Ouverture du capital
Pour le directeur de la FDSEA, Christian Olles, il importe de « travailler tous ensemble », et de dépasser le clivage porteurs privés/exploitants agricoles qui peut être bloquant. C'est exactement ce que dit Jean-Philippe Dubois, de la SARL Ligno, qui porte un projet territorial à Marsanne dans la Drôme. « Le modèle économique n'est pas sur la revente de digestat ou de compost, mais sur celle du gaz, souligne-t-il, et le partenariat avec les agriculteurs est gagnant-gagnant, pour les intrants, le compost et l'ouverture du capital.»

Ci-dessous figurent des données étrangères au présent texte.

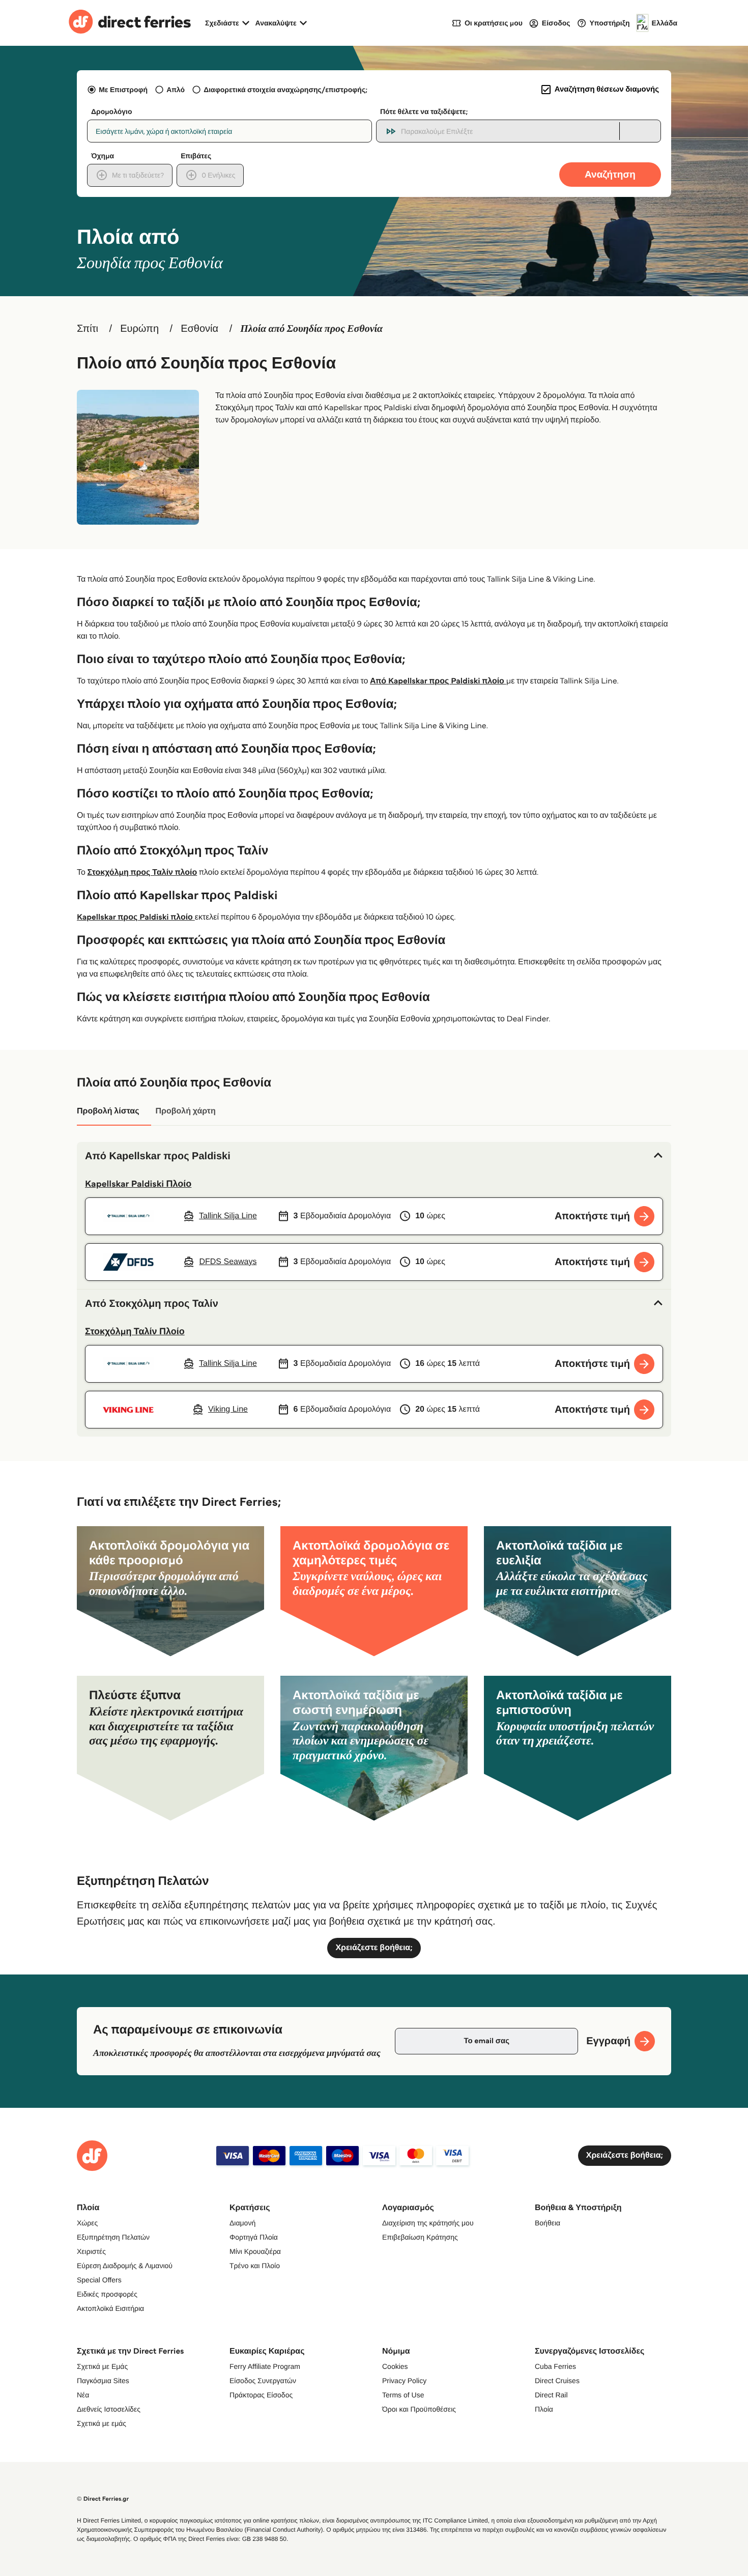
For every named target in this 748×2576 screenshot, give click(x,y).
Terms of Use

Très discret, le projet Agrométha, à Eyzin-Pinet, avance avec le soutien de Vienne-agglo. Il produira du biométhane par injection. L'objectif est de fournir un carburant pour alimenter les transports en commun et d'installer une pompe de bioGNC (biométhane gazeux carburant), la première en France. Le porteur de projet relève l'effort fait par GRDF pour l'injection, qui prend désormais en charge 40% des coûts de raccordement au réseau, ce qui divise la note par deux. Le projet Saint-Louis énergie, à Anthon, s'est quant à lui adapté à la loi de transition énergétique qui revalorise le tarif d'achat pour les unités de biogaz de moins de 500 kW. Ce sera donc 499 kW contre les 2,2 mW initialement prévus. « L'ennui, c'est que certains collègues actionnaires n'ont pas pu se maintenir dans le gisement d'apports », regrette Pierre Jargot. Il dit la peur des élus locaux face à la filière méthanisation, ses difficultés « à inverser la tendance », l'énergie déployée à communiquer, l'exigence de transparence. Pourtant, il souligne combien en zone périurbaine, le digestat, doté d'un fort pouvoir fertilisant, présente une solution pour réduire les nuisances olfactives.
Mise aux normes
D'autres dossiers sont bien moins avancés. Aoste Méthaterre, porté initialement par GEG et une association d'agriculteurs, s'est scindé en deux projets plus modestes, à Corbelin et Pressins. Ce qui agace les agriculteurs du coin, c'est le projet industriel de l'entreprise agroalimentaire d'Aoste, qui à cet effet a demandé un diagnostic sur le potentiel d'épandage à la chambre, ce que l'organisme consulaire ne peut refuser de délivrer. Enfin, dans la Bièvre, où les zones vulnérables sont nombreuses, quatre projets sont à l'étude, à Saint-Jean-de-Bournay, Saint-Siméon-de-Bressieux, Saint-Etienne-de-Saint-Geoirs et Champier.
Il a fortement été question d'aides publiques, la porte d'entrée étant l'Ademe, de révision des seuils d'autorisation, d'aléas à intégrer dans le business plan, de gouvernance, de tarification et de retour à des valeurs collectives. Quant aux mises aux normes des installations, même si la méthanisation apparaît comme une solution collective à un problème individuel, les représentants de la DDT ont conseillé aux fermes d'éviter les reports au prétexte qu'un projet de méthanisation est à l'étude.